▸ **Instructions for the task**
Write out exactly, excluding pictures, the lines from the one containing "Image resolution: width=1200" through the end of the data, both included.

Stored data
##############################

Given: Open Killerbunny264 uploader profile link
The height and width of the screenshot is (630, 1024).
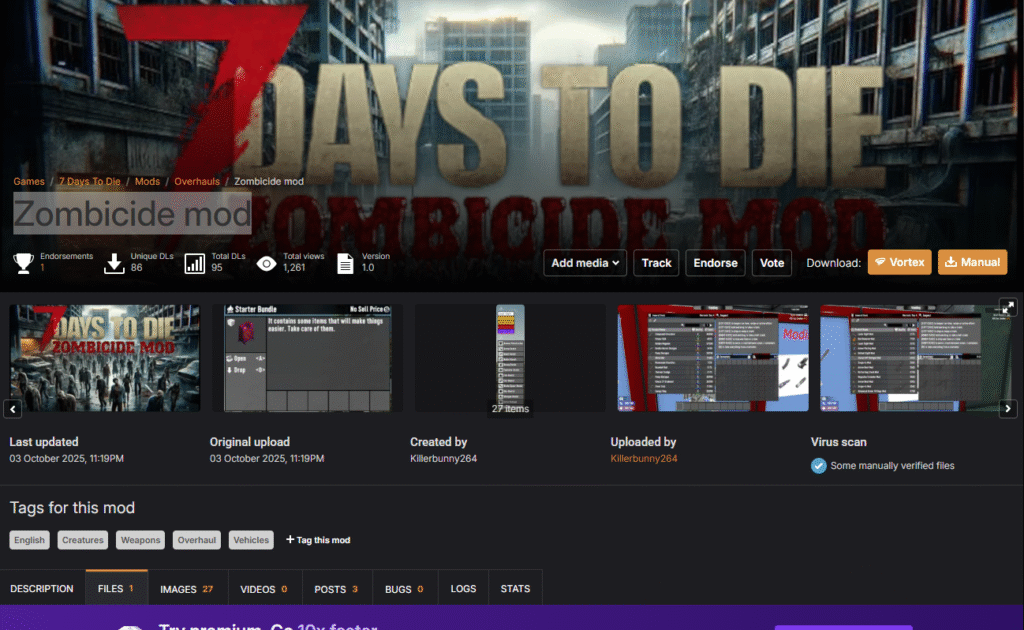Looking at the screenshot, I should point(644,459).
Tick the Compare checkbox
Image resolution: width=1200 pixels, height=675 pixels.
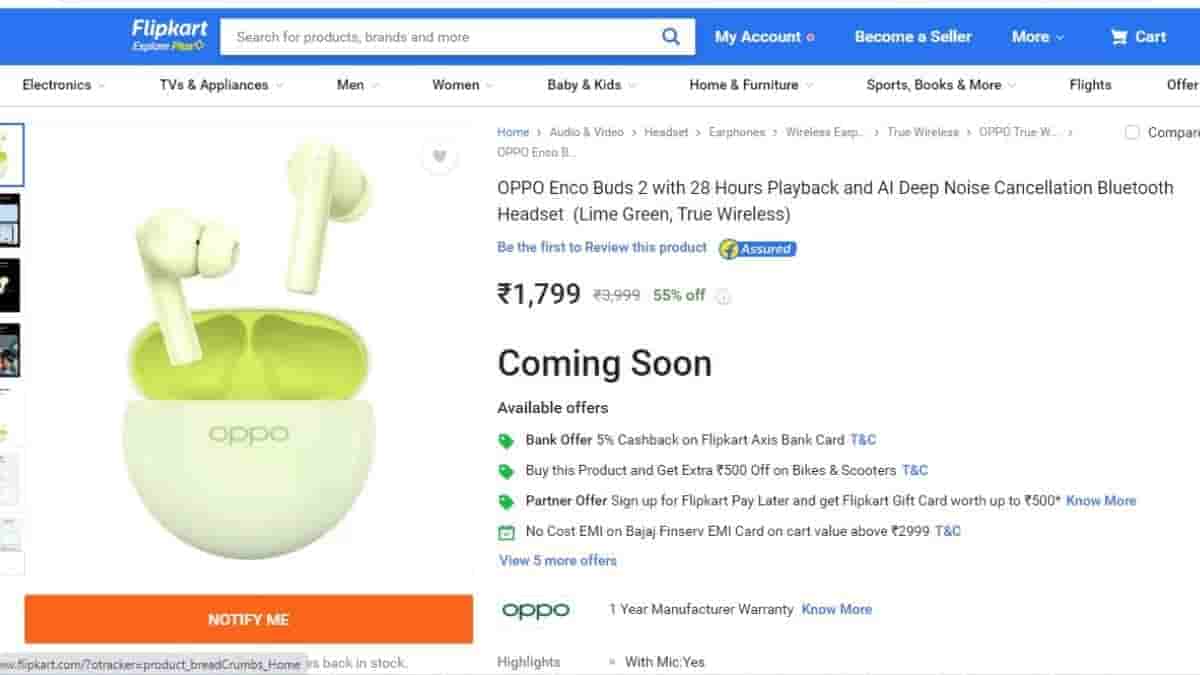point(1132,132)
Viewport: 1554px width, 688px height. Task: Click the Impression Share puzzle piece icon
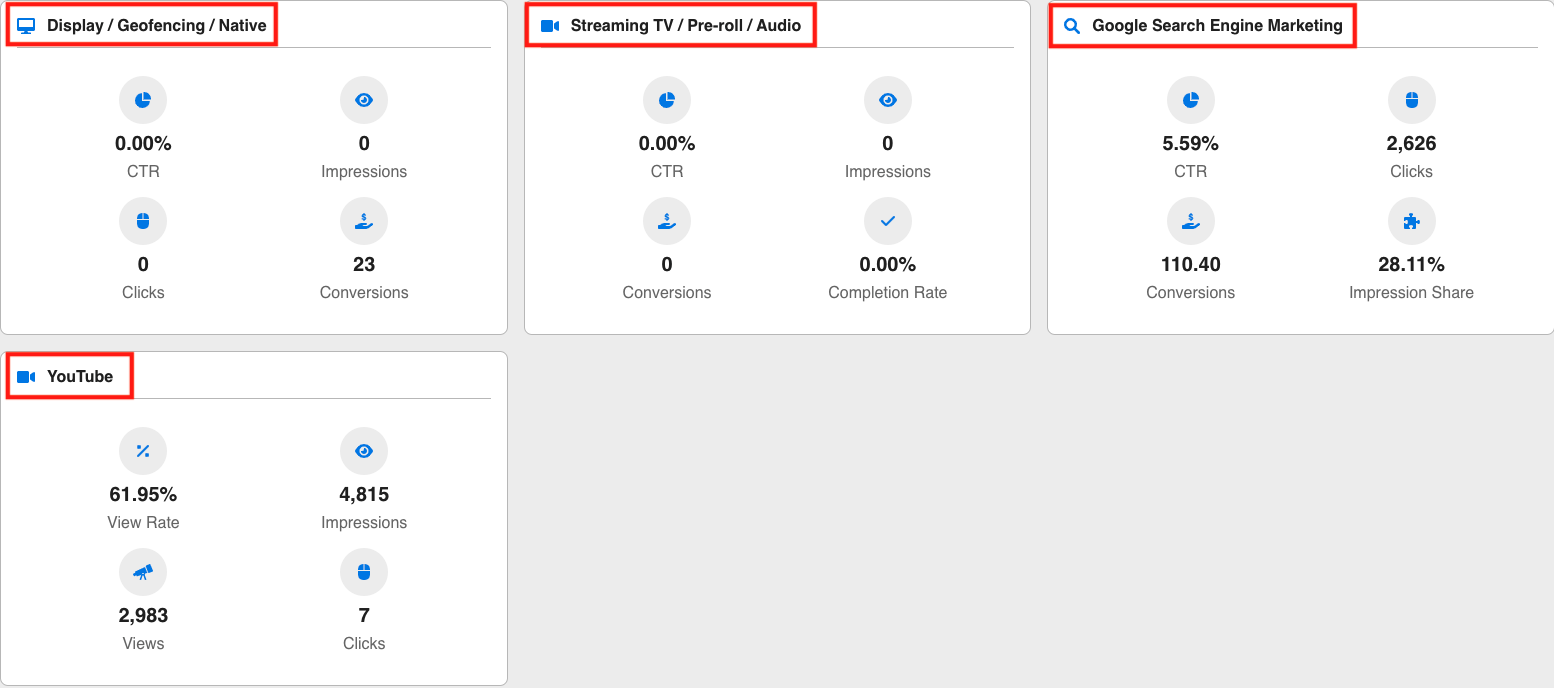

##############################

▸ **Your response**
Image resolution: width=1200 pixels, height=675 pixels.
point(1132,132)
Viewport: 1554px width, 688px height. Task: Click the Impression Share puzzle piece icon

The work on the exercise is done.